Misalkan ada sengketa antara A dengan B di PN Jakarta Selatan. Pengadilan tingkat pertama sudah memutus A kalah. Lalu A mengajukan banding. Nah, dalam proses banding itulah tetap dimungkinkan kedua belah pihak melakukan mediasi. Kalau tercapai kesepakatan, maka kesepakatan itu wajib disampaikan secara tertulis kepada pengadilan tingkat pertama yang mengadili sengketa tersebut, dalam hal ini PN Jakarta Selatan.

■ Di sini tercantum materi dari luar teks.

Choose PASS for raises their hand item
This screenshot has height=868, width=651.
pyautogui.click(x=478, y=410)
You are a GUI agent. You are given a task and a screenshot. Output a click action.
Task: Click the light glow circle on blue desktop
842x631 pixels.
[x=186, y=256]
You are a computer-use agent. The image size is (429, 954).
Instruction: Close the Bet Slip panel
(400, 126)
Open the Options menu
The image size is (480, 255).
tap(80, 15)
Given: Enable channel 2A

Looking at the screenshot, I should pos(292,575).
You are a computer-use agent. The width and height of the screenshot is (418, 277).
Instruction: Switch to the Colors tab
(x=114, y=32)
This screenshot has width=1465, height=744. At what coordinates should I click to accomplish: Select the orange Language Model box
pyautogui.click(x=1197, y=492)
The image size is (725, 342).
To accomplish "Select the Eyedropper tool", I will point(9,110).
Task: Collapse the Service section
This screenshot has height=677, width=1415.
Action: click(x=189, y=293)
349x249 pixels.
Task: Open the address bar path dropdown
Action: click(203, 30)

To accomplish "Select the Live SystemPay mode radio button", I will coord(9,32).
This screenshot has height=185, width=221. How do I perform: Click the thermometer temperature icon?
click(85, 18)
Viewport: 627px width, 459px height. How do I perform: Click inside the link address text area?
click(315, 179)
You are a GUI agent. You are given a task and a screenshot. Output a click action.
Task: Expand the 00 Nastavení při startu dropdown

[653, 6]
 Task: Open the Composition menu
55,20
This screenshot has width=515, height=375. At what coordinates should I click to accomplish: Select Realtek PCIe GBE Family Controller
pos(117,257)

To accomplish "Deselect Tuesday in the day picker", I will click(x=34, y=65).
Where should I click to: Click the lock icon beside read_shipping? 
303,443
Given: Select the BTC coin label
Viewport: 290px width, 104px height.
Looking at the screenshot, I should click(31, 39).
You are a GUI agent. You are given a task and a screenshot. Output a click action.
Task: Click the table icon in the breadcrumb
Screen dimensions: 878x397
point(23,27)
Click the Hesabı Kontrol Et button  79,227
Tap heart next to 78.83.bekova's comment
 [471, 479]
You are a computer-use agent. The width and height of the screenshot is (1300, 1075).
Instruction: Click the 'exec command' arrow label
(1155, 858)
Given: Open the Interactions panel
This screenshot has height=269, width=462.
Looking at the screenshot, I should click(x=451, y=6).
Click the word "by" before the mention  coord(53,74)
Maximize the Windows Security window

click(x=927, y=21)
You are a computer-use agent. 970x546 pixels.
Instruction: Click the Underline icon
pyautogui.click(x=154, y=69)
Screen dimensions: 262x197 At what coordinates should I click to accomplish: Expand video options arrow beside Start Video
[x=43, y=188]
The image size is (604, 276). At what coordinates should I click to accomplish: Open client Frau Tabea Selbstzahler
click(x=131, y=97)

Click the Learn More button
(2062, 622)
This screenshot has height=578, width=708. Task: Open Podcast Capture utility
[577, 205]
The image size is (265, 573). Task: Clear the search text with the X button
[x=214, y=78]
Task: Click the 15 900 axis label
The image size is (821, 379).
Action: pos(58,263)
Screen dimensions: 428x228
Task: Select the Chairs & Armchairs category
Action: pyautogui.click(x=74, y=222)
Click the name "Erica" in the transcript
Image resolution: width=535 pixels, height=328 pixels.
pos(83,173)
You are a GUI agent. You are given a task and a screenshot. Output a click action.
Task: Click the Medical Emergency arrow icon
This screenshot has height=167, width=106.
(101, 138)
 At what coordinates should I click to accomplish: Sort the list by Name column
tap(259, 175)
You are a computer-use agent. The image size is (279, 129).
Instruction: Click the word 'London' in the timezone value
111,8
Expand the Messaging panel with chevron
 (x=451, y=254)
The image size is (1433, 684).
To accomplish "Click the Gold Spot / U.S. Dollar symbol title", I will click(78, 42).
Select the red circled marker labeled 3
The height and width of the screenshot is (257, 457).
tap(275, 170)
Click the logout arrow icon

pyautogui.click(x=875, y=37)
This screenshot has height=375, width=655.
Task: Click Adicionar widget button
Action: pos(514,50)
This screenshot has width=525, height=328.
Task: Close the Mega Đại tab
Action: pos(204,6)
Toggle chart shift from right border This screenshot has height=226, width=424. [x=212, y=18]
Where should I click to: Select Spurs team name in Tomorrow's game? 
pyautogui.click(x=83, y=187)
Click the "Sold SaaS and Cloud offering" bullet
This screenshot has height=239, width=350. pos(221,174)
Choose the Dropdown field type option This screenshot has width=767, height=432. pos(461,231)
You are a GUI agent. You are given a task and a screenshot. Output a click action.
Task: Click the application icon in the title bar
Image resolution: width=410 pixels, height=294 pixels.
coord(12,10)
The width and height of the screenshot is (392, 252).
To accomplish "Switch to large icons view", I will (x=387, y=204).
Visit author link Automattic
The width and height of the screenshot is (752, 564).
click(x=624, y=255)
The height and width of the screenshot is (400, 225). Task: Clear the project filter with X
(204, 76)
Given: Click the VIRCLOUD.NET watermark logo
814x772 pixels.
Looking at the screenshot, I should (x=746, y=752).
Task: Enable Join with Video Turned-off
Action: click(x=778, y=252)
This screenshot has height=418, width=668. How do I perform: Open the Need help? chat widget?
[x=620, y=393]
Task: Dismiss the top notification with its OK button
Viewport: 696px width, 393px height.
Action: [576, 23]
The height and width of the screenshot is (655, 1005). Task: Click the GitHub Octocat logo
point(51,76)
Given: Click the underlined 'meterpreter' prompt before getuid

Sistematika Perma No. 1 Tahun 2008 tentang Prosedur Mediasi di Pengadilan | ||
Bab I: Ketentuan Umum |
| Pasal 1 – 6 |
Bab II: Tahap Pra Mediasi |
| Pasal 7 - 12 |
Bab III: Tahap-Tahap Proses Mediasi |
| Pasal 13 – 19 |
Bab IV: Tempat Penyelenggaraan Mediasi |
| Pasal 20 |
Bab V: Perdamaian di Tingkat Banding, Kasasi, dan Peninjauan Kembali |
| Pasal 21 – 22 |
Bab VI: Kesepakatan di Luar Pengadilan |
| Pasal 23 |
Bab VII: Pedoman Perilaku Mediator dan Insentif |
| Pasal 24 - 25 |
Bab VIII: Penutup |
| Pasal 26 - 27 |
Selain kemungkinan damai pada tingkat banding, kasasi dan peninjauan kembali, Perma 1/2008 memuat rumusan baru tentang konsekuensi hukum jika proses mediasi tak ditempuh. Pasal 2 ayat (3) tegas menyebutkan: Tidak menempuh proses mediasi berdasarkan Peraturan ini merupakan pelanggaran terhadap ketentuan pasal 130 HIR dan atau pasal 154 RBg yang mengakibatkan putusan batal demi hukum.
Perma 1/2008 juga mengatur jenis perkara yang bisa dimediasi. Berdasarkan pasal 4, semua perkara perdata yang diajukan ke pengadilan tingkat pertama wajib terlebih dahulu diselesaikan melalui mediasi, kecuali untuk beberapa perkara. Pengecualian tersebut adalah perkara yang diselesaikan melalui pengadilan niaga, pengadilan hubungan industrial, keberatan atas putusan Badan Penyelesaian Sengketa Konsumen (BPSK), dan keberatan atas putusan Komisi Pengawas Persaingan Usaha (KPPU).
Tony Budidjaja mengkritik luasnya perkara yang bisa dimediasi. Perma tidak spesifik menyebut apa saja, dan nilai perkaranya berapa. Itu sebabnya, Tony berharap proses mediasi harus dilakukan hati-hati.